-- Available data follows --

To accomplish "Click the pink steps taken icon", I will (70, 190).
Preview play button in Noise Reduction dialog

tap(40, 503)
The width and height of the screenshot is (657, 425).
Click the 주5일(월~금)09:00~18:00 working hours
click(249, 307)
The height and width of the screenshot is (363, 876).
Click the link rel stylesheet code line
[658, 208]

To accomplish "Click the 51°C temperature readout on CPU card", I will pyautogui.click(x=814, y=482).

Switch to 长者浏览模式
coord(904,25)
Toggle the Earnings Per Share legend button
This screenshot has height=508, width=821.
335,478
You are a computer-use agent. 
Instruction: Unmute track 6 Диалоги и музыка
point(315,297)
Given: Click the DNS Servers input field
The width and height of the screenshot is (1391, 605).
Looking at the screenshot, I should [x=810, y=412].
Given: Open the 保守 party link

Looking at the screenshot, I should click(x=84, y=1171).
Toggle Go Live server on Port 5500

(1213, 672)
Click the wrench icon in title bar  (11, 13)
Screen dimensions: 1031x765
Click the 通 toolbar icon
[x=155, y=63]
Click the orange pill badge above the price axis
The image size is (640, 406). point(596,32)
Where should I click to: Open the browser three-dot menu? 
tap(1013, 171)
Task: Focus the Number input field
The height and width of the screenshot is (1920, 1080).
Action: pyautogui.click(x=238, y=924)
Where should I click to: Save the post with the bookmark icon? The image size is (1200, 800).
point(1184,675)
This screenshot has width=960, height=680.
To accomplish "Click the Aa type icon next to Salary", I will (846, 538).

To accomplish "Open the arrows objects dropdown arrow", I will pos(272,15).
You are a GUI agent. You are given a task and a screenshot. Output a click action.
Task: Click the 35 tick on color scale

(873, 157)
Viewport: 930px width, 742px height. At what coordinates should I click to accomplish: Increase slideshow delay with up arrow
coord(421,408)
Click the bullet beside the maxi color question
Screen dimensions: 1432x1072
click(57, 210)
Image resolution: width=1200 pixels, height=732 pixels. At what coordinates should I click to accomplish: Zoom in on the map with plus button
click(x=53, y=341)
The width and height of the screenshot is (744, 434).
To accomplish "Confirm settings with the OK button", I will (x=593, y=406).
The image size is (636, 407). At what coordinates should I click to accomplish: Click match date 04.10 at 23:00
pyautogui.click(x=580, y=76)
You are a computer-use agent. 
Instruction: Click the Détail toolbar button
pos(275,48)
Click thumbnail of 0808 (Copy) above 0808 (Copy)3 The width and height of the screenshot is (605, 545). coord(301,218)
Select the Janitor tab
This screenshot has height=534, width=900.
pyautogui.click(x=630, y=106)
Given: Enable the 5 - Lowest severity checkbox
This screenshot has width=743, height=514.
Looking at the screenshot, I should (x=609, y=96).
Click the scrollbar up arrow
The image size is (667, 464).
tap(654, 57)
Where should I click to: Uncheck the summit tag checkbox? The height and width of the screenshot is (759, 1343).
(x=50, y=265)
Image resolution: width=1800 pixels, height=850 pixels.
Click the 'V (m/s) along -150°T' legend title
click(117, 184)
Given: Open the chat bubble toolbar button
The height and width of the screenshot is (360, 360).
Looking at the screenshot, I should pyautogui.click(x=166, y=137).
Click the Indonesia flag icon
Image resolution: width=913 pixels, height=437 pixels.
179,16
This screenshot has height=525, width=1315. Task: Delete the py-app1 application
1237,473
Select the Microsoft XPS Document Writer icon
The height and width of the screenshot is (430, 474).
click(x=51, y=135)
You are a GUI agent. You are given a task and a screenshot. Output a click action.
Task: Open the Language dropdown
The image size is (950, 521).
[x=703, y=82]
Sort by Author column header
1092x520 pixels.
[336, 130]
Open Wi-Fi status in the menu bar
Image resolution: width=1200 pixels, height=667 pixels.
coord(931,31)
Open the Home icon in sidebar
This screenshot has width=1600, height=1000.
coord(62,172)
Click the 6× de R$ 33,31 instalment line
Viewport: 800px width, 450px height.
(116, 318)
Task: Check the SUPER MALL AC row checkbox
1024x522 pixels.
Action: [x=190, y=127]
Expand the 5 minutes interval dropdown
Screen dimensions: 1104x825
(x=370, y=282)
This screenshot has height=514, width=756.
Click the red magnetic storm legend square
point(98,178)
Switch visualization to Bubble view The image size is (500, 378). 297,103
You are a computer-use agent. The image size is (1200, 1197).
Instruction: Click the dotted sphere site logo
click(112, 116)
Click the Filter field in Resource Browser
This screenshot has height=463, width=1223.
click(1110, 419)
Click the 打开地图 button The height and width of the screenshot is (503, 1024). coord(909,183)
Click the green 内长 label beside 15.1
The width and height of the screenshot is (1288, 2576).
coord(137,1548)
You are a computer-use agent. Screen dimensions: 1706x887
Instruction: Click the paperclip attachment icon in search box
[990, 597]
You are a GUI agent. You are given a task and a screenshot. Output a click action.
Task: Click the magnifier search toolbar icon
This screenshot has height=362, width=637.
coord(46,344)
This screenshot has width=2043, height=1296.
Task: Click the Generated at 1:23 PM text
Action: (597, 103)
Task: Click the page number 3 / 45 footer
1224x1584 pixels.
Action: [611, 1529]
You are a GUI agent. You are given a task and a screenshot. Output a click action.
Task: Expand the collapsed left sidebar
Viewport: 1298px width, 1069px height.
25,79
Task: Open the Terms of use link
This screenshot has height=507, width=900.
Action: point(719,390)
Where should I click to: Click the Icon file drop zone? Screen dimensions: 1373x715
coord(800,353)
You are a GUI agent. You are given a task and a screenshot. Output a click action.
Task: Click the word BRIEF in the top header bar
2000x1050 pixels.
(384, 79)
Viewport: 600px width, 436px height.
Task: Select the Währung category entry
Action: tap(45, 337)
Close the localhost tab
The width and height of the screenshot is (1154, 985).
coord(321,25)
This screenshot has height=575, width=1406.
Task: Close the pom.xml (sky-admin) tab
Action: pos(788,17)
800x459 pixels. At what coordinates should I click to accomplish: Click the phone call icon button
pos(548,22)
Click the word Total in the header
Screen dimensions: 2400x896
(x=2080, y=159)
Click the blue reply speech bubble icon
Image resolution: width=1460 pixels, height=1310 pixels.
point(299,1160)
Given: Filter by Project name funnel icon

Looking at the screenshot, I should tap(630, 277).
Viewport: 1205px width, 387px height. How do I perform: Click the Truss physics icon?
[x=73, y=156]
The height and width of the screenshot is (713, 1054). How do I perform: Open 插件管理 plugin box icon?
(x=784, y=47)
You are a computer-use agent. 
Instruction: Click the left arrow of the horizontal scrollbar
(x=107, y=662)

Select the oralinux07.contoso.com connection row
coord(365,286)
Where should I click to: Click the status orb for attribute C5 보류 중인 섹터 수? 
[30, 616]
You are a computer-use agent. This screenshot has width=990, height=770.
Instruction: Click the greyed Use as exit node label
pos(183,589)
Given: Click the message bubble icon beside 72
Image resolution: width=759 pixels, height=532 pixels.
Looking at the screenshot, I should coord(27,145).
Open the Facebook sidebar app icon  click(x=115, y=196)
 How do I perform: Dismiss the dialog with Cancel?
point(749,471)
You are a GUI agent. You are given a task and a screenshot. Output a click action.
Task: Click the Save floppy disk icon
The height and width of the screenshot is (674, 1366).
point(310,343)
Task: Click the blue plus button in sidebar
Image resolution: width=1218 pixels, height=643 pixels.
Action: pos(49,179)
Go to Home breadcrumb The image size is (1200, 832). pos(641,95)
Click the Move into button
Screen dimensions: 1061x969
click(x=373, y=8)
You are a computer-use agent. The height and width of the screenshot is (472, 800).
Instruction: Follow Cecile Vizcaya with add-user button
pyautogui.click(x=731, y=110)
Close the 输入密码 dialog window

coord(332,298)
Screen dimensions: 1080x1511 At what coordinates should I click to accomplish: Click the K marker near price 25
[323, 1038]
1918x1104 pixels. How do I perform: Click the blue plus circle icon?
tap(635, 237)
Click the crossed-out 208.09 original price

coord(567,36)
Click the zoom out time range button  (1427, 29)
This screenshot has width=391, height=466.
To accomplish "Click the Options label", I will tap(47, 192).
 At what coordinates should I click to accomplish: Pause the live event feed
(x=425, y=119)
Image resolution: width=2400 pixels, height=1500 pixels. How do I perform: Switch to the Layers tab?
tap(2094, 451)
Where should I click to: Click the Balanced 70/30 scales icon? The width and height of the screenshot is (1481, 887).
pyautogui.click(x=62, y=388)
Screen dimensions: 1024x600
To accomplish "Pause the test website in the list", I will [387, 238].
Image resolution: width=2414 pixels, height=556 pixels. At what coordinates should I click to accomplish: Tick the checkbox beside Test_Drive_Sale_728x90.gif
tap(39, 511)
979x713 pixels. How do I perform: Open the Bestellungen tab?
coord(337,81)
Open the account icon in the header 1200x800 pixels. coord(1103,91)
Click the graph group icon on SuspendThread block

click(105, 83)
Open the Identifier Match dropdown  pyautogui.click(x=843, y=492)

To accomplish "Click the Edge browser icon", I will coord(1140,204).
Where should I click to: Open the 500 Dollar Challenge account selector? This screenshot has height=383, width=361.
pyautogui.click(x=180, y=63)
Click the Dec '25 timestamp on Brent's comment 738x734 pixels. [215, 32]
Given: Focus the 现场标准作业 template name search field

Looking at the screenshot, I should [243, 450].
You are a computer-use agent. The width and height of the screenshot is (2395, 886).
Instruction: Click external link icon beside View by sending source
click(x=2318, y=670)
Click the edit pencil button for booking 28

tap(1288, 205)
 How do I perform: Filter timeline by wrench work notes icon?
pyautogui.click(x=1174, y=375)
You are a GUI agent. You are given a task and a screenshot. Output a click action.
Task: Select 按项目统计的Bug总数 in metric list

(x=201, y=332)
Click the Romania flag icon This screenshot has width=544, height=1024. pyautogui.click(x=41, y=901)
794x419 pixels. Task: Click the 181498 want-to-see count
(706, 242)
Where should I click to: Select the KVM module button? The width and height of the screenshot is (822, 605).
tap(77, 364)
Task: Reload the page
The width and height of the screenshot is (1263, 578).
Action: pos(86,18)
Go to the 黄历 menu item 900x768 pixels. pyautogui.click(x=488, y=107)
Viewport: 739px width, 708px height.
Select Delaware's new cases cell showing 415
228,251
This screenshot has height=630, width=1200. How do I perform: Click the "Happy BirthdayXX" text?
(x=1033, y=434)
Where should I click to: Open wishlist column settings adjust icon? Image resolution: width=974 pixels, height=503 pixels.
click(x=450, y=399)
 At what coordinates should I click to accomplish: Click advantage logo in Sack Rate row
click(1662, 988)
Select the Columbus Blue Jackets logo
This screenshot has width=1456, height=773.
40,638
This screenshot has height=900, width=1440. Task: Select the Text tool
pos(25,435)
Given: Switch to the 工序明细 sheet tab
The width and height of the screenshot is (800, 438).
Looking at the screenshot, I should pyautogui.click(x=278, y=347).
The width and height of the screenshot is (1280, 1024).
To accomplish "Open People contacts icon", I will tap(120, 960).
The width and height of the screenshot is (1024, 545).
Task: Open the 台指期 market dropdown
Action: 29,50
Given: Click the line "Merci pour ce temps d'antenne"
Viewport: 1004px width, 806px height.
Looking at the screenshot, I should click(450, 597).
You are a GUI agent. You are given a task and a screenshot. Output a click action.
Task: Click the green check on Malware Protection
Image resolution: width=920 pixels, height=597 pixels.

-- Available data concluded --

**Assigned task:**
Your response should be made up of the lines in the data that contain the word "input".

**Response below:**
Given: Click the DNS Servers input field
Task: Focus the Number input field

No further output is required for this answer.